No comércio, Santa Catarina também apresentou desempenho expressivo.
O setor cresceu 2,3% no período, enquanto a média nacional ficou em apenas 0,2%. Com isso, o estado ocupa a quinta colocação entre os maiores mercados varejistas do país.
Agropecuária impulsiona exportações
A agropecuária catarinense teve papel fundamental na sustentação do crescimento econômico.
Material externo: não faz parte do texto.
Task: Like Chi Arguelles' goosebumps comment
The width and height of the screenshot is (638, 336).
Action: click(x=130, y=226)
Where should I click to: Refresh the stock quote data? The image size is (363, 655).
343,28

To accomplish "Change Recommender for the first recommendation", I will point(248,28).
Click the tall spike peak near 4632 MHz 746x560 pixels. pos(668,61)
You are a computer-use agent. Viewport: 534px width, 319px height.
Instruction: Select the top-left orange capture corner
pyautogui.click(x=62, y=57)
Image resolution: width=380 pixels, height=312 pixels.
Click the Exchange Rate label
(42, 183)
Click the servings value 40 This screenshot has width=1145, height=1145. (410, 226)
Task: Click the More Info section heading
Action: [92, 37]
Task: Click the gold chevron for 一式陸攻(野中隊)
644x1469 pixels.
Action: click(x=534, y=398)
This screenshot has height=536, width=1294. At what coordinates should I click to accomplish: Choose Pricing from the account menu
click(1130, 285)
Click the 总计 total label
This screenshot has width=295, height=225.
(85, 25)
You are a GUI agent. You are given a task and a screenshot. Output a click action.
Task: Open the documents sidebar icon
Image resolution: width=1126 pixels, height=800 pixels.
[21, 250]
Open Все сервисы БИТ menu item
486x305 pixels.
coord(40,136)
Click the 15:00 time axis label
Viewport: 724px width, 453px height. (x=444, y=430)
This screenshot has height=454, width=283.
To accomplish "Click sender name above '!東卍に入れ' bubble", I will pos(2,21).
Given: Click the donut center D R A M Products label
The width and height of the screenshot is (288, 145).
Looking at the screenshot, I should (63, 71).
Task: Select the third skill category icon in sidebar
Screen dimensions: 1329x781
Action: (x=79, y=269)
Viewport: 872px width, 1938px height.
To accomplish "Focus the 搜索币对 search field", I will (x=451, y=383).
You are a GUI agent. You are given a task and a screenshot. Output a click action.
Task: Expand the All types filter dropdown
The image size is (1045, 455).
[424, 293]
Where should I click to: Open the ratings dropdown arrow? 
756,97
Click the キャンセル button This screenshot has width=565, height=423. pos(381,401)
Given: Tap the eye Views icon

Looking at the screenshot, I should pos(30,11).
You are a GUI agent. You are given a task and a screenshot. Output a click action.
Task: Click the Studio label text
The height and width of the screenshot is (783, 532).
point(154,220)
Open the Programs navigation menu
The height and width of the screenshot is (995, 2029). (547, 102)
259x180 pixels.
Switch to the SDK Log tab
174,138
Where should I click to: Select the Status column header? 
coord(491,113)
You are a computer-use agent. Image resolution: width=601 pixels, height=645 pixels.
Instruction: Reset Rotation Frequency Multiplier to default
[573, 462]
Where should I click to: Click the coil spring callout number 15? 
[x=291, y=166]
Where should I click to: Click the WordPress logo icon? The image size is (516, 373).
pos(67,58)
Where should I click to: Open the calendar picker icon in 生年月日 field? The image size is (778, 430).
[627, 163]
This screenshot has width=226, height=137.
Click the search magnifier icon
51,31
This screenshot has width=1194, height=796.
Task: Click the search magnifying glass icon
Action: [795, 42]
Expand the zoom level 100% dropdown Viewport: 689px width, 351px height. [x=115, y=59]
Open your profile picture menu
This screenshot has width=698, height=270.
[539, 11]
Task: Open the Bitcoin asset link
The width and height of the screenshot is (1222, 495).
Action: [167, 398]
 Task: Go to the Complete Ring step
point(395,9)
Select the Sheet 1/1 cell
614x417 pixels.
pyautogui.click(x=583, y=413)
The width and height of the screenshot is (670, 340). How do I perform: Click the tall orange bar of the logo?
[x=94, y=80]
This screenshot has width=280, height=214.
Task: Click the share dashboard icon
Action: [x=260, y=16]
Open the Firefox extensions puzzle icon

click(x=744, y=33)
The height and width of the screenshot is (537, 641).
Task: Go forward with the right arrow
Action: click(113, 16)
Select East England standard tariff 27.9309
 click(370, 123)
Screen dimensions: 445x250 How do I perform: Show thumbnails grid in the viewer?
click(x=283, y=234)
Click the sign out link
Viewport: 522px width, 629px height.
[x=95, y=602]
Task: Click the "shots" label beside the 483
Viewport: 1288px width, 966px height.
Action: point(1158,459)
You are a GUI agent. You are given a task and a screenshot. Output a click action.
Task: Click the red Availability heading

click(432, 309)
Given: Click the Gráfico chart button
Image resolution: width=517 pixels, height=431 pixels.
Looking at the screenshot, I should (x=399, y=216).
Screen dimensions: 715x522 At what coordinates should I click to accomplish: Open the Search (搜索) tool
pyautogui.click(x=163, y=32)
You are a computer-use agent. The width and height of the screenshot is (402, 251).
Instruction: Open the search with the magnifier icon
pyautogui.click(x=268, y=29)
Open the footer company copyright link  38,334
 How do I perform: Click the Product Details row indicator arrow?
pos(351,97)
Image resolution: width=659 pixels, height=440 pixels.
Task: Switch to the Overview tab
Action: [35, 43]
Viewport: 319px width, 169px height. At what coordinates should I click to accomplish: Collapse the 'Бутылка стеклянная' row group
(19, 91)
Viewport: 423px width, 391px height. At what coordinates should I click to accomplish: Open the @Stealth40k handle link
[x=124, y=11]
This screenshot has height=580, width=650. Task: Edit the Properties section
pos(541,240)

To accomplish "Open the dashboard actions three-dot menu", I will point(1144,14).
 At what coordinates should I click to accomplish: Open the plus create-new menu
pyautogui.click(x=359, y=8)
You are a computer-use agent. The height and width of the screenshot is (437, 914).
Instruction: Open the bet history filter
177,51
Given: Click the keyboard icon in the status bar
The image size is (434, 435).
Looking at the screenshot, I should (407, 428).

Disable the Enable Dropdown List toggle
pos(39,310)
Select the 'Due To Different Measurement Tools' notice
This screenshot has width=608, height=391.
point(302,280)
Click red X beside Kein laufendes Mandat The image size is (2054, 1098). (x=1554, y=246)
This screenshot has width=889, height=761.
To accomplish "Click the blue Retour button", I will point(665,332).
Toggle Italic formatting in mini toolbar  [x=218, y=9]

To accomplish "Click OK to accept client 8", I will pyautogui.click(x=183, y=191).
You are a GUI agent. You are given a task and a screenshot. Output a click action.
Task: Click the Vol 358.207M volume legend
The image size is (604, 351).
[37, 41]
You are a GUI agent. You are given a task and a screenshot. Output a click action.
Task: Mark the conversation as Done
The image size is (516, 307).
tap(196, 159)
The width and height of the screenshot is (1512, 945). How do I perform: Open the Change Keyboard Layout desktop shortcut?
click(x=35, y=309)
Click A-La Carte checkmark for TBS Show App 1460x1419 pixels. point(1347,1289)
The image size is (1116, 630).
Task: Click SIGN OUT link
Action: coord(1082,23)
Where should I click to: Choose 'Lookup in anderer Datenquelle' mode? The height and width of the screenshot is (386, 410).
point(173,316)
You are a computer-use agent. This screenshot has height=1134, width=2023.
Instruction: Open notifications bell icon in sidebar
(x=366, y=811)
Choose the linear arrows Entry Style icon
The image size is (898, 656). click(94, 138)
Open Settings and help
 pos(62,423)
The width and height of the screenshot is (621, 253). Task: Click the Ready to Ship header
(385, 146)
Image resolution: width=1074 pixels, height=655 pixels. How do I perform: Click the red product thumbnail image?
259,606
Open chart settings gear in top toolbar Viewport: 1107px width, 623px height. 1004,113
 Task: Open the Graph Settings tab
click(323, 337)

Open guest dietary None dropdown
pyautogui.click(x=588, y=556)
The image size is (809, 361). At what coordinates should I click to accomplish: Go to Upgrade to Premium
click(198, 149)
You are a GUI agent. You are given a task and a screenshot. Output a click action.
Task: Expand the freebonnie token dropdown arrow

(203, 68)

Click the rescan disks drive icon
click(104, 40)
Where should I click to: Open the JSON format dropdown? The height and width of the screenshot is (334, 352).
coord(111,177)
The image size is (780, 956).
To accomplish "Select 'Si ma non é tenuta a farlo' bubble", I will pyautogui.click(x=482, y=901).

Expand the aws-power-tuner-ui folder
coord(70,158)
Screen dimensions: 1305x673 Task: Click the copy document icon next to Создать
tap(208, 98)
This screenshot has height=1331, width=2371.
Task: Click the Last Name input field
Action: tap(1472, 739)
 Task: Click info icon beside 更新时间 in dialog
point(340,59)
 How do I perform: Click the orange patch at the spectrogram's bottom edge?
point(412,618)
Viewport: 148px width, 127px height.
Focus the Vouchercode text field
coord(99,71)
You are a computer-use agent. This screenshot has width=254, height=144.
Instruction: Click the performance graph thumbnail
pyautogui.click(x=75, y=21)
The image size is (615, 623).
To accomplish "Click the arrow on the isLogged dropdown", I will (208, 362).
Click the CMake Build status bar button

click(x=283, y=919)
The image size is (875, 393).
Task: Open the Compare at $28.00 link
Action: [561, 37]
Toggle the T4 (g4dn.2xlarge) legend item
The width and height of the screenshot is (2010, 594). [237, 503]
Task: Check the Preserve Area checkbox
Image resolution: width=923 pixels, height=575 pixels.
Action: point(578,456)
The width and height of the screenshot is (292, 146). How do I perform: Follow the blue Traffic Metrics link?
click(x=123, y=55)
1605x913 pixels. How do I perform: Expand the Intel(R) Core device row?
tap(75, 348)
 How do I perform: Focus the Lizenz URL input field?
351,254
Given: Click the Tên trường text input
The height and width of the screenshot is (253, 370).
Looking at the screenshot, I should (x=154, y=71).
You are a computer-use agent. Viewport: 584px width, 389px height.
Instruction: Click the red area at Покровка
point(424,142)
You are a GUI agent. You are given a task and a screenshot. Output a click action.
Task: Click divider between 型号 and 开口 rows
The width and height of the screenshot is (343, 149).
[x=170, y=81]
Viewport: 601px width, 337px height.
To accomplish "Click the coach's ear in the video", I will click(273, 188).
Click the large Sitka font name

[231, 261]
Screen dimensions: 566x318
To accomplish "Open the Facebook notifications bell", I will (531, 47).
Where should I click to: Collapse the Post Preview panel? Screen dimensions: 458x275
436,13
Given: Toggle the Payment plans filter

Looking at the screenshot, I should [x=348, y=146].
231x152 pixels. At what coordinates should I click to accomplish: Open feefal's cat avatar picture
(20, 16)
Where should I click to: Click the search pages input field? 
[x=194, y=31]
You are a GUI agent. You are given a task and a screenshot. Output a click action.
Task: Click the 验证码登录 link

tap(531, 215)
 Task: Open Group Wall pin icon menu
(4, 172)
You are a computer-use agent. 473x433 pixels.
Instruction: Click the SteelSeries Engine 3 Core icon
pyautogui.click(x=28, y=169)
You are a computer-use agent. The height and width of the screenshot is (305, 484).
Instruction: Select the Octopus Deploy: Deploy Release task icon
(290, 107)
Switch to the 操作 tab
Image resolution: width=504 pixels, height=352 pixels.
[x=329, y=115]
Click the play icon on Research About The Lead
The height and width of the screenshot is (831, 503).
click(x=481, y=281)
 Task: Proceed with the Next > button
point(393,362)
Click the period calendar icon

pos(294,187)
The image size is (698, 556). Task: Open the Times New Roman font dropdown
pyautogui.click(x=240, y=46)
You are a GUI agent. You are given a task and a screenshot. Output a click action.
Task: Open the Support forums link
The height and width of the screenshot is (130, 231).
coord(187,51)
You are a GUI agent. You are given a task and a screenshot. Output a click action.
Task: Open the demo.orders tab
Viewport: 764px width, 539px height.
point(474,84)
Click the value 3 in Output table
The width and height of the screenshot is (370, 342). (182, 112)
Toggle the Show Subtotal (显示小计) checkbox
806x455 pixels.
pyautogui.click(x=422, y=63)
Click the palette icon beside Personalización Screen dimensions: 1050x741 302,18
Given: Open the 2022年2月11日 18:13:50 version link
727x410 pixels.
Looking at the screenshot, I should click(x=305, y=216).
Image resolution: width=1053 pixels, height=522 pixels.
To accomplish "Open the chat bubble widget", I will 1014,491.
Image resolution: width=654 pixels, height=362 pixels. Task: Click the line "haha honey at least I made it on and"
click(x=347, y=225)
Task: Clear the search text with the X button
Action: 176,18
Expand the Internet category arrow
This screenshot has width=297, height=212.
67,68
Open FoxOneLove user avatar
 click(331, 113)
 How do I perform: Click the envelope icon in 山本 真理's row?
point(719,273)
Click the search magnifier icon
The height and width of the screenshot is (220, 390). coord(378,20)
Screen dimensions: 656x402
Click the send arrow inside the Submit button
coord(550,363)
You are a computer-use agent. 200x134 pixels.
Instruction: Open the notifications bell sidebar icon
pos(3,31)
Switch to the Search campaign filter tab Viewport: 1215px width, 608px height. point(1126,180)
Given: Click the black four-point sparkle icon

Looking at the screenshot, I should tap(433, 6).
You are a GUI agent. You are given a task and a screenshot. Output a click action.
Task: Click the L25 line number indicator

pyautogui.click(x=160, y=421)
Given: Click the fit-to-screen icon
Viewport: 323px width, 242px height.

O setor avançou 3,1%, impulsionado principalmente pela pecuária, que registrou alta de 4,4%.
A produção de aves e suínos manteve trajetória positiva e ajudou Santa Catarina a reforçar sua posição entre os principais polos agroindustriais brasileiros. O desempenho das exportações foi um dos destaques, especialmente nos segmentos de avicultura e suinocultura, que alcançaram novos recordes de faturamento.
No comércio exterior, a China permaneceu como principal destino das exportações catarinenses em 2026. Além disso, mercados como Japão, México e Países Baixos ampliaram sua participação na pauta exportadora do estado.
Santa Catarina mantém menor desemprego do Brasil
O mercado de trabalho segue como um dos principais pilares da economia catarinense. De acordo com o levantamento, Santa Catarina registrou taxa de desemprego de apenas 2,7% no primeiro trimestre de 2026, a menor do país. A média nacional foi de 6,1%.
Segundo o secretário estadual do Planejamento, Arão Josino, os indicadores demonstram a força da economia catarinense.
“O mercado de trabalho continua sendo um dos principais pilares da economia catarinense. Santa Catarina mantém a menor taxa de desemprego do país, além de apresentar os menores índices de informalidade e subutilização da força de trabalho”, destaca.
O estado contabilizou 4,506 milhões de pessoas ocupadas no período, sendo que 86,7% dos trabalhadores do setor privado possuem carteira assinada, o maior percentual do Brasil.
Até abril deste ano, Santa Catarina criou 63 mil vagas formais de emprego, alcançando o terceiro maior saldo do país, atrás apenas de São Paulo e Minas Gerais.
Além disso, o rendimento médio dos trabalhadores catarinenses chegou a R$ 4.298, superando a média nacional de R$ 3.722 e ocupando a quarta posição entre os estados brasileiros.